5. Is there a lactation consult on staff? Many hospitals utilize lactation consultants that visit the hospital only on certain days of the week. Due to the typically short length of post-partum hospitalization, it is possible in such a hospital to miss the opportunity to meet with a lactation consultant to discuss your breastfeeding concerns.
6. Who is allowed to be with you during labor and delivery? All hospitals control the amount of people in the room with you during delivery to some extent, but some hospitals are far more strict in this respect. If it is important to you to have your new baby’s older siblings present for his or her birth, be sure to clarify that that is a possibility beforehand.
7. What policies are in place regarding the room facilities? While some hospitals allow their mommies to both labor and deliver in the same room, others will ask that you move to a separate room for the actual delivery of your child. This can be very disruptive both to you and your labor support team. Also, many hospitals are now offering private postpartum rooms, but they do not all guarantee that a private room will be available. Finally, if it is important to you that your husband and/or your baby be allowed to stay in the room with you over night, be sure to ask your hospital about that possibility prior to your arrival.

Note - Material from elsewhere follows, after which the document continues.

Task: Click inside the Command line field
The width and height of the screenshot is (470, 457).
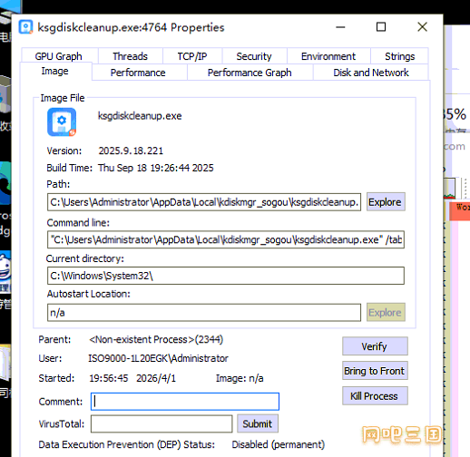Action: click(x=226, y=239)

8. What is the hospital’s visitation policy? Some maternity wards do not allow young children to visit their mothers and new siblings. Be sure to check for specific age restrictions in your hospital’s visitation policy.
9. Does the hospital have rules regarding fetal monitoring? Again, due to the increase in obstetrics lawsuits, some hospitals are now requiring fetal monitoring throughout the duration of labor and delivery, thus inhibiting your movement.
10. How many women share one labor nurse? Your delivering doctor may not arrive to your labor and delivery suite until shortly before your little one makes his debut to the world. Your nurse will be your one constant during this journey, and it will become very important to you very quickly if you find that you are sharing her with many other laboring moms-to-be.
11. Last, but certainly not least – does the hospital employ a round-the-clock anesthesiologist for their maternity center? When you hit six centimeters and want the epidural ten minutes ago, you’ll be happy you asked.